TASK DETAILS: I would like each line of the data that holds the word "computer" copied out.

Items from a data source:
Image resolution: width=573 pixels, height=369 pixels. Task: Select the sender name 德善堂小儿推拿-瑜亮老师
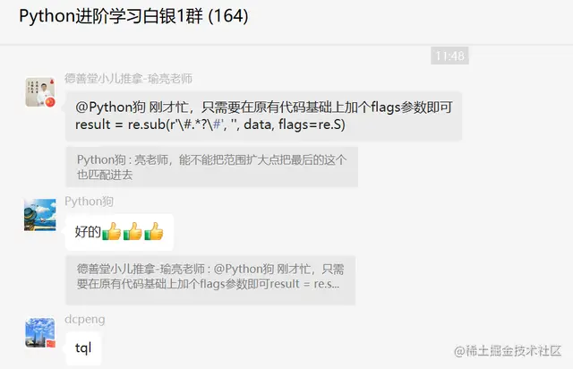pyautogui.click(x=128, y=79)
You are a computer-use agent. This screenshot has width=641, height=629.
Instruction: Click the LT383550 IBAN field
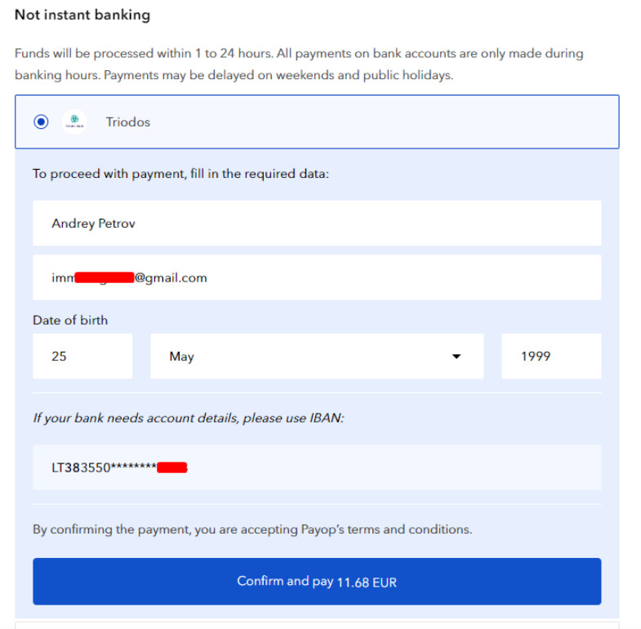tap(317, 467)
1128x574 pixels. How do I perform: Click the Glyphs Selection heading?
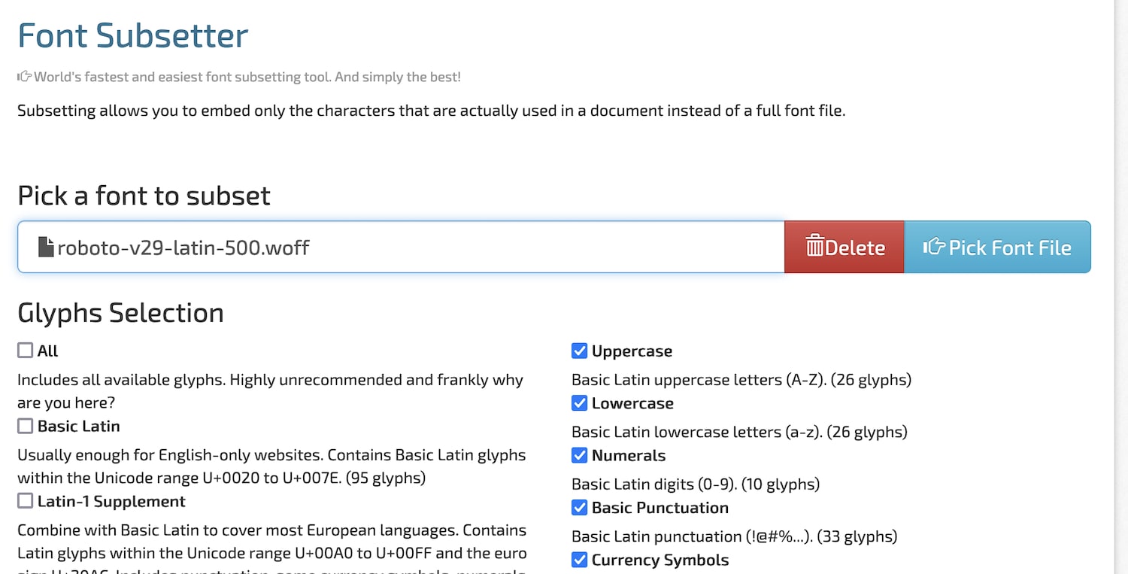click(120, 313)
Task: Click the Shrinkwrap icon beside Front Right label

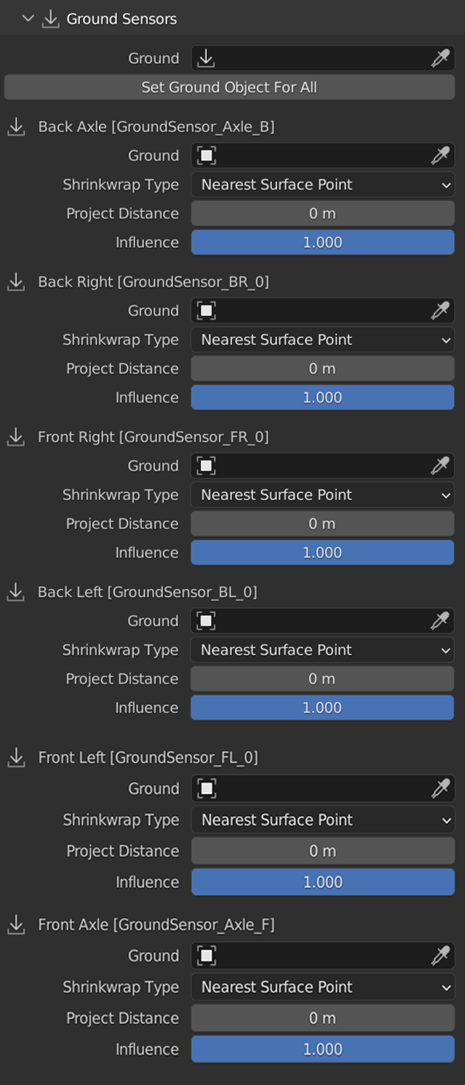Action: click(16, 436)
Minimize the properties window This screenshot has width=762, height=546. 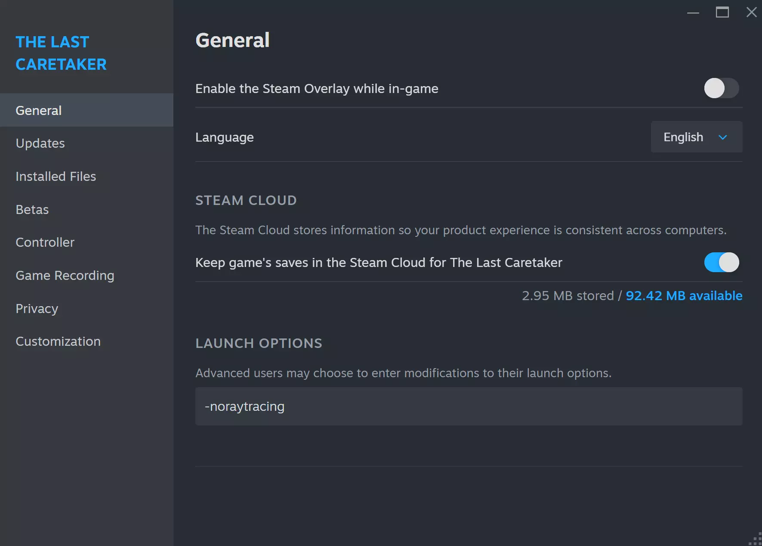tap(693, 12)
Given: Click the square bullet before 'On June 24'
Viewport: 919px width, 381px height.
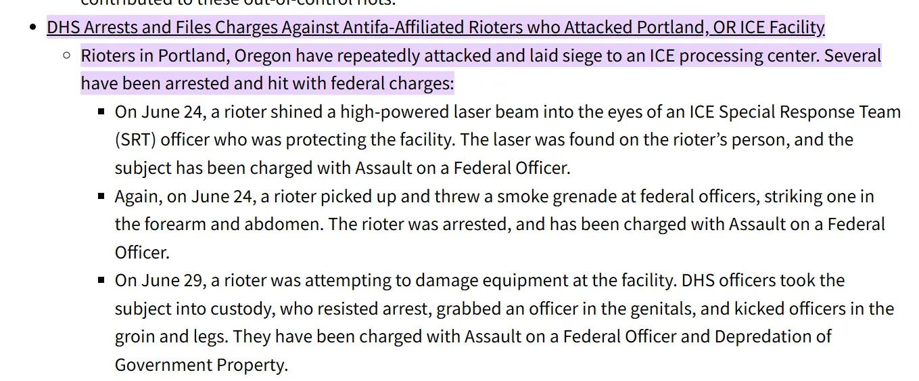Looking at the screenshot, I should pyautogui.click(x=101, y=112).
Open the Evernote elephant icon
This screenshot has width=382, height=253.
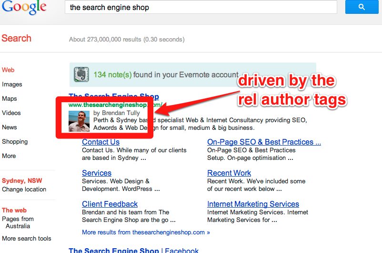click(81, 74)
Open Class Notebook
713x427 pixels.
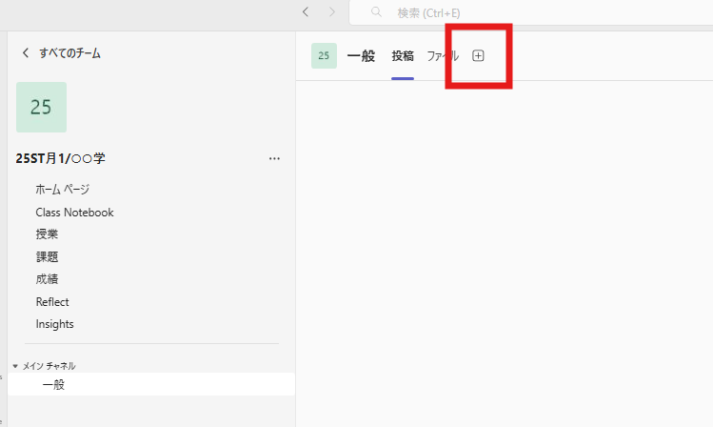click(x=74, y=213)
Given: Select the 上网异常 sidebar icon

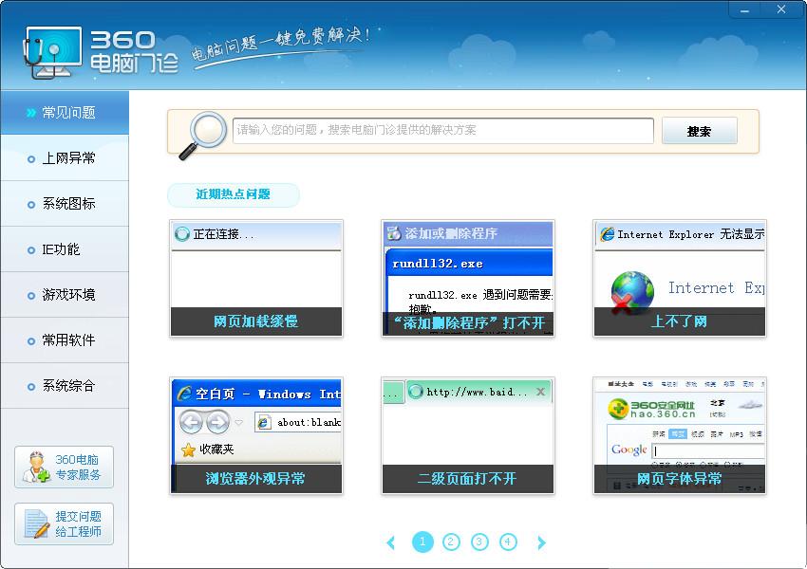Looking at the screenshot, I should click(x=64, y=158).
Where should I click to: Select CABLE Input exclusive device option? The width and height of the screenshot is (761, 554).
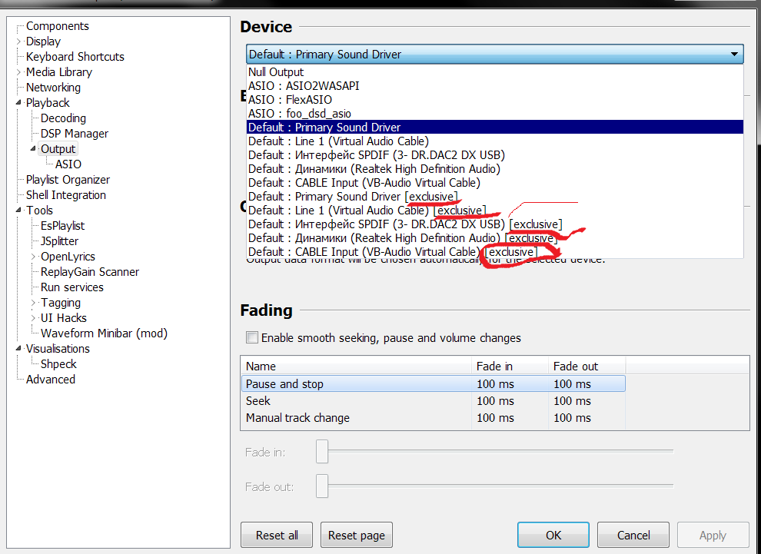pos(392,252)
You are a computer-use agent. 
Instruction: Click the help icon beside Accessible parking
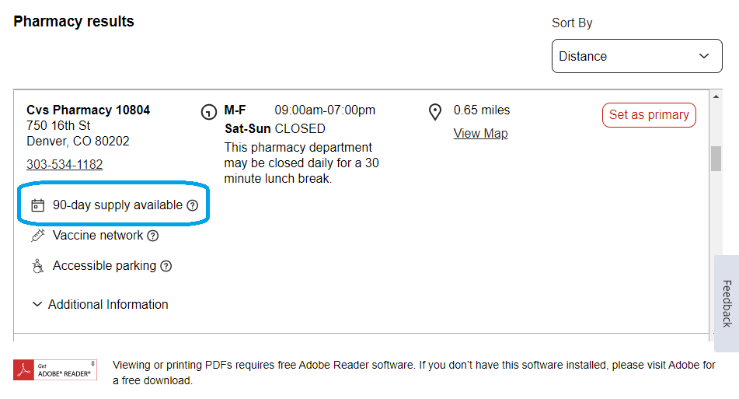pyautogui.click(x=166, y=266)
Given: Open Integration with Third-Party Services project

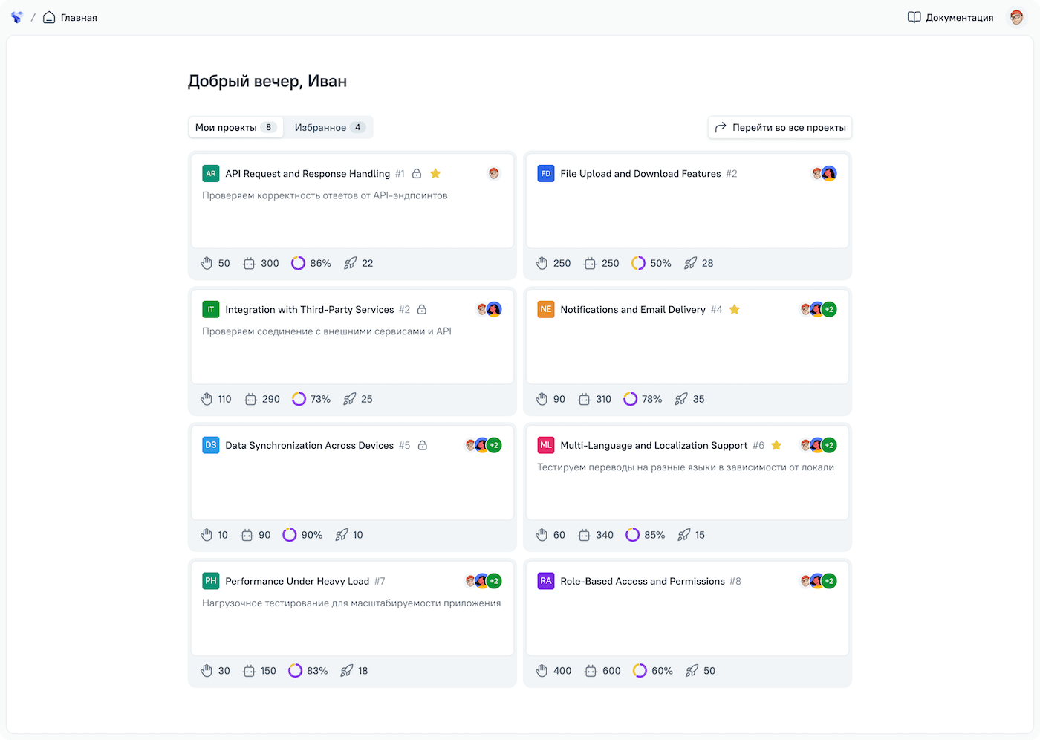Looking at the screenshot, I should 310,310.
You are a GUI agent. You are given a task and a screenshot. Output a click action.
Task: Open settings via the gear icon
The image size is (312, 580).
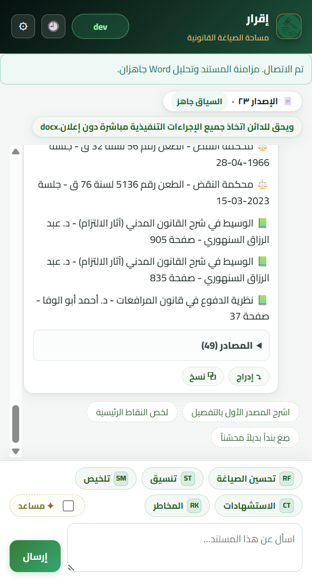[x=23, y=26]
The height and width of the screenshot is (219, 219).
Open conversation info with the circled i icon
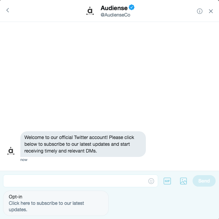199,11
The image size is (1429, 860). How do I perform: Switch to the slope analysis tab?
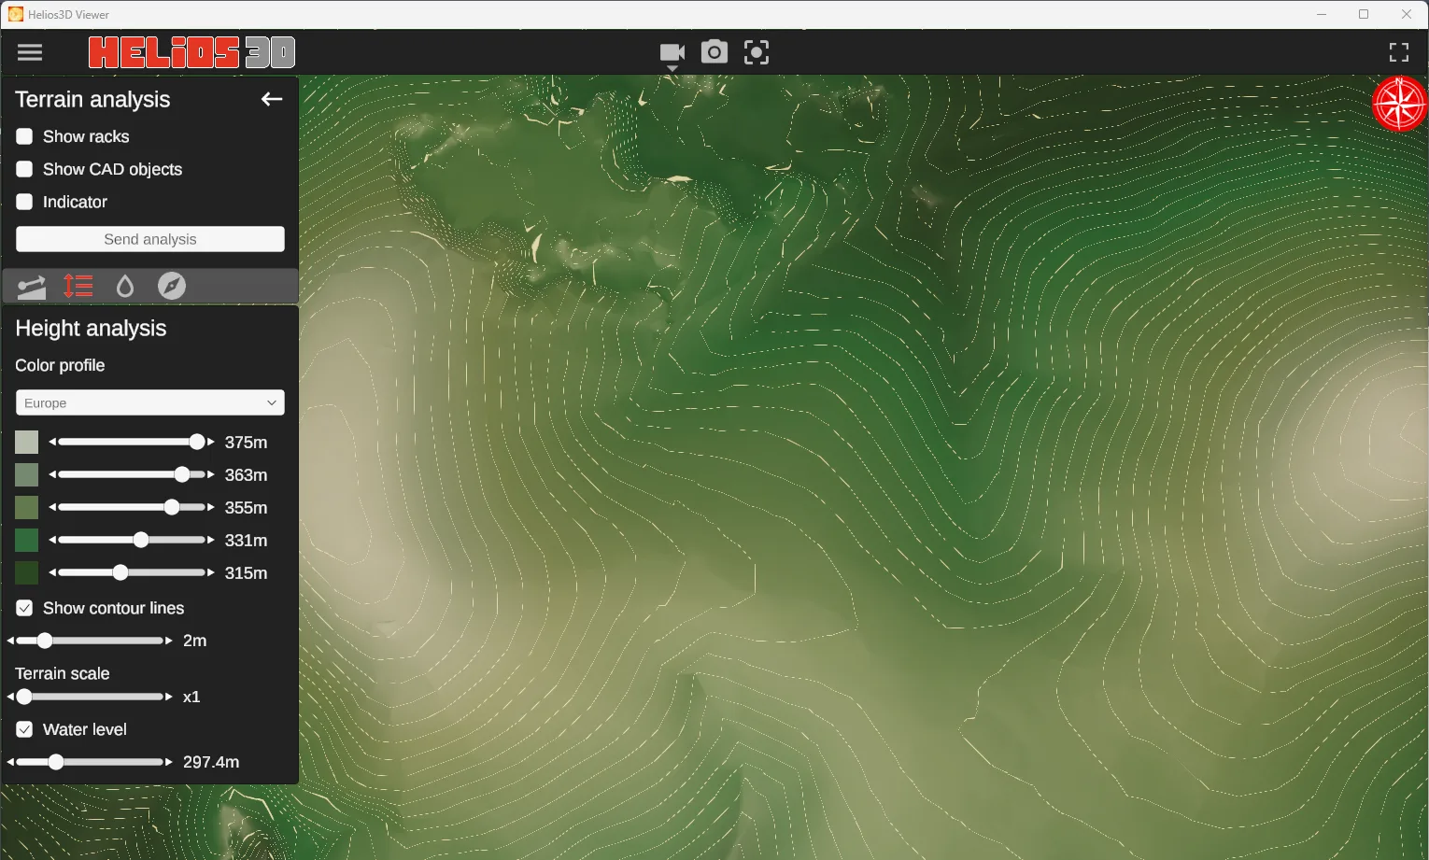pyautogui.click(x=32, y=286)
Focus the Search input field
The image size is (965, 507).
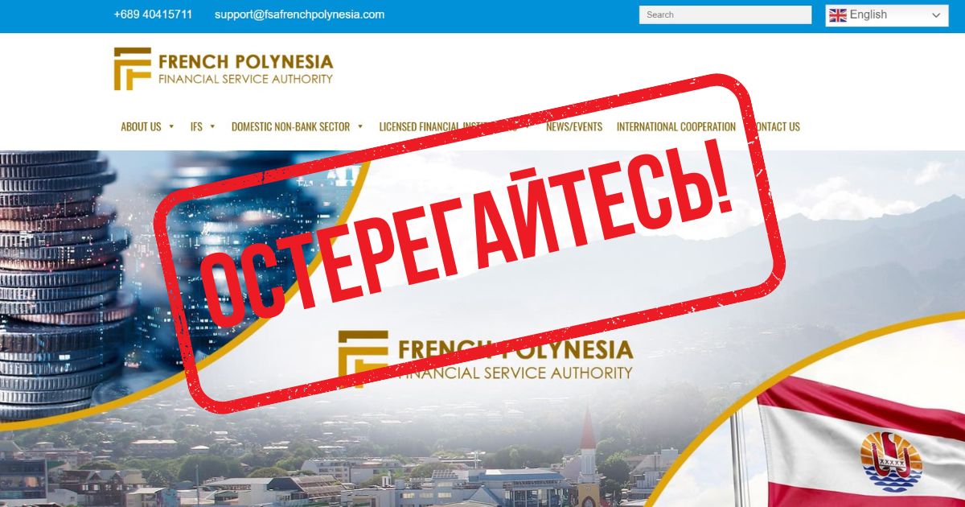(725, 14)
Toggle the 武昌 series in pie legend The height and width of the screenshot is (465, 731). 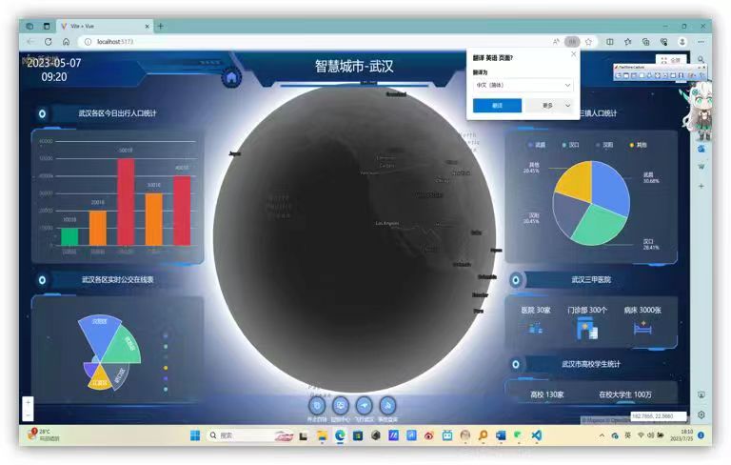[x=537, y=145]
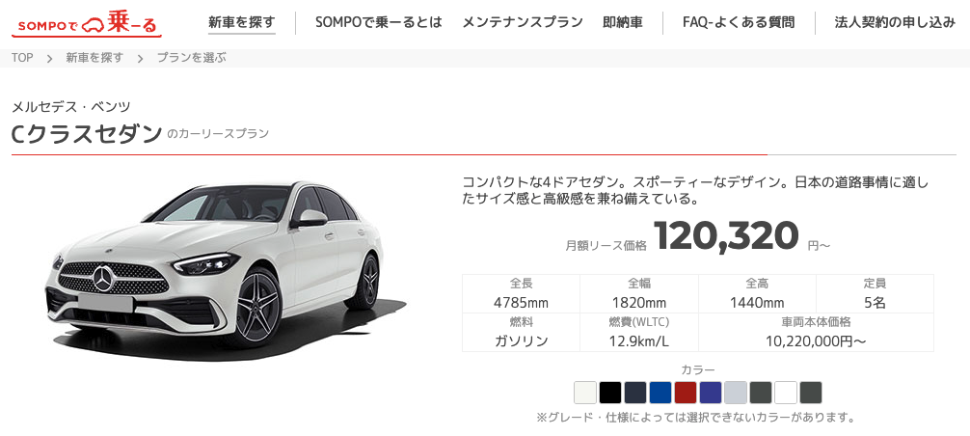Viewport: 970px width, 436px height.
Task: Select the black color swatch
Action: (x=610, y=393)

WRITTEN RESPONSE:
You are a computer-use agent. This screenshot has width=641, height=629.
You are a computer-use agent. 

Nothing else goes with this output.